Douglas A. McIntyre is the co-founder, chief executive officer and editor in chief of 24/7 Wall St. and 24/7 Tempo. He has held these jobs since 2006.

McIntyre has written thousands of articles for 24/7 Wall St. He is an expert on corporate finance, the automotive industry, media companies and international finance. He has edited articles on national demographics, sports, personal income and travel.

His work has been quoted or mentioned in The New York Times, The Wall Street Journal, Los Angeles Times, The Washington Post, NBC News, Time, The New Yorker, HuffPost USA Today, Business Insider, Yahoo, AOL, MarketWatch, The Atlantic, Bloomberg, New York Post, Chicago Tribune, Forbes, The Guardian and many other major publications. McIntyre has been a guest on CNBC, the BBC and television and radio stations across the country.

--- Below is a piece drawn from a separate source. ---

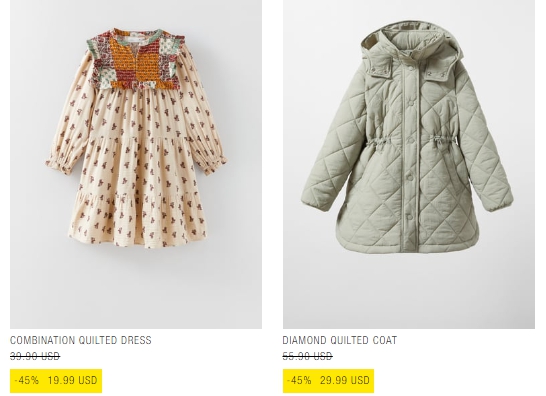Select the coat's -45% discount label
546x396 pixels.
point(299,380)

A magna cum laude graduate of Harvard College, McIntyre also was president of The Harvard Advocate. Founded in 1866, the Advocate is the oldest college publication in the United States.

TheStreet.com, Comps.com and Edgar Online are some of the public companies for which McIntyre served on the board of directors. He was a Vicinity Corporation board member when the company was sold to Microsoft in 2002. He served on the audit committees of some of these companies.

McIntyre has been the CEO of FutureSource, a provider of trading terminals and news to commodities and futures traders. He was president of Switchboard, the online phone directory company. He served as chairman and CEO of On2 Technologies, the video compression company that provided video compression software for Adobe’s Flash. Google bought On2 in 2009.